Google’s power on the web doesn’t simply come from having lots of money and resources - see, as examples, any of the multitude of Google’s failures and shuttered products - but mostly comes from its reach.

“Everybody” uses Chrome. If that were no longer true, progress on the web could return to a more open an collaborative model.

Anyone can help that happen simply by switching to Firefox, as I did four or five years ago.


I never used Chrome much. I think I jumped from IE5 to Firefox. IE6 only for testing web apps.

Frankly nearly everything has been working well in Firefox for a long time. The only two sources of problems are:

1) Long tail experimental sites that use or want to demonstrate some new technology.

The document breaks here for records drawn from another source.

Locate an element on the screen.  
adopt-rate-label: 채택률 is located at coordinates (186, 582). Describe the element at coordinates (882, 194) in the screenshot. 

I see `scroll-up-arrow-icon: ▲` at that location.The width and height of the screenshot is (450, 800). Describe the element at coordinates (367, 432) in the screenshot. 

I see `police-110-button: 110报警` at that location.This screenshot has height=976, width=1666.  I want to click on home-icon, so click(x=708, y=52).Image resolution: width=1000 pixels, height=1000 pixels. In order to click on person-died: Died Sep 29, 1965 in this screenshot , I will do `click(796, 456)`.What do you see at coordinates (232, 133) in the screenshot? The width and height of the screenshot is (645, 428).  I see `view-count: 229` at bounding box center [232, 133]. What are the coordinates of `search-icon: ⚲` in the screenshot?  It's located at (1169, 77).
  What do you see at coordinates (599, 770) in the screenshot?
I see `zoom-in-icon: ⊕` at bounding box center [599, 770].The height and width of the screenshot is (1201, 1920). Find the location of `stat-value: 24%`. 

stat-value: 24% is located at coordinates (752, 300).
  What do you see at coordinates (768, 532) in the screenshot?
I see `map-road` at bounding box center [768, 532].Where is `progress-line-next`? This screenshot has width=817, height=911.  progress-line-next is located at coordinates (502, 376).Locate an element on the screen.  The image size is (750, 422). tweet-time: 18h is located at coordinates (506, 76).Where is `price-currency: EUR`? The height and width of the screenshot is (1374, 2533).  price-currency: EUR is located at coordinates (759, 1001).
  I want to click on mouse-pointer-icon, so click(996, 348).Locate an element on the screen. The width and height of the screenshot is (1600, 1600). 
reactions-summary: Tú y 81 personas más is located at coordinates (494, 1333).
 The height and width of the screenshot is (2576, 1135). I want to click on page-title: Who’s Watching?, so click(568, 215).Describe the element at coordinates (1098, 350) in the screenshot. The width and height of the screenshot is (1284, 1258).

I find most of them on the home page of HN.

2) Myself and the security/privacy plugins I use. They break some web pages, especially ecommerce and payment workflows. I either go hunting for the correct combination of permissions in uMatrix (I would become crazy soon if I used uBlock Origin for that) or I use that very site in Chrome and the close it. Major ecommerce sites don't have any problem. The long tail ones are weirder in their choice of third parties. However that's an issue that any browser would have, it's not because of Firefox.